• Prompt A
In the logging article below, which Python library does the author say changed their view of what logging should be?
• Prompt B
Summarize the logging article below in two sentences.
• Prompt C
Write out everything in the logging article below from "High ROI Python" down to "the logged event.".

• Exercise text
☆ ☆ ☆

High ROI Python Patterns (Part 1)

Structured logging and automatic event capture

Jan 17, 2022

Logging is super difficult to get right for it to provide any value within an application. It’s usually easy to setup, but for it to actually be useful for the end-user, a developer and/or for debugging purposes is a completely different story. If you were to ask me why this is the case, I’d probably say because it’s up to the developer to accurately describe why something was logged and any context around the logged event.

Full disclosure: I’m *extremely* guilty of doing not-so-useful “logging” in almost all my public projects on Github.

structlog is one of those Python libraries that has changed my perspective of what logging should be. It forced me to think of logs as “events with context” as supposed to just lines of text prefixed by “[!]”, “[*]”, “[+]” like almost every Infosec tool in existence (Have no clue where this tradition started from, maybe Metasploit?).

☆ ☆ ☆

• Collected material

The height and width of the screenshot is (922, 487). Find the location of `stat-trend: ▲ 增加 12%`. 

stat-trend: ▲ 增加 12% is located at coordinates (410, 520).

☆ ☆ ☆

• Written solution A
structlog

• Written solution B
Logging is easy to set up but hard to make useful, largely because the developer must accurately describe why something was logged and the context around it. The author admits to not-so-useful logging in their public Github projects and credits structlog with making them treat logs as events with context rather than lines of text with prefixes like "[!]", "[*]" and "[+]".

• Written solution C
High ROI Python Patterns (Part 1)

Structured logging and automatic event capture

Jan 17, 2022

Logging is super difficult to get right for it to provide any value within an application. It’s usually easy to setup, but for it to actually be useful for the end-user, a developer and/or for debugging purposes is a completely different story. If you were to ask me why this is the case, I’d probably say because it’s up to the developer to accurately describe why something was logged and any context around the logged event.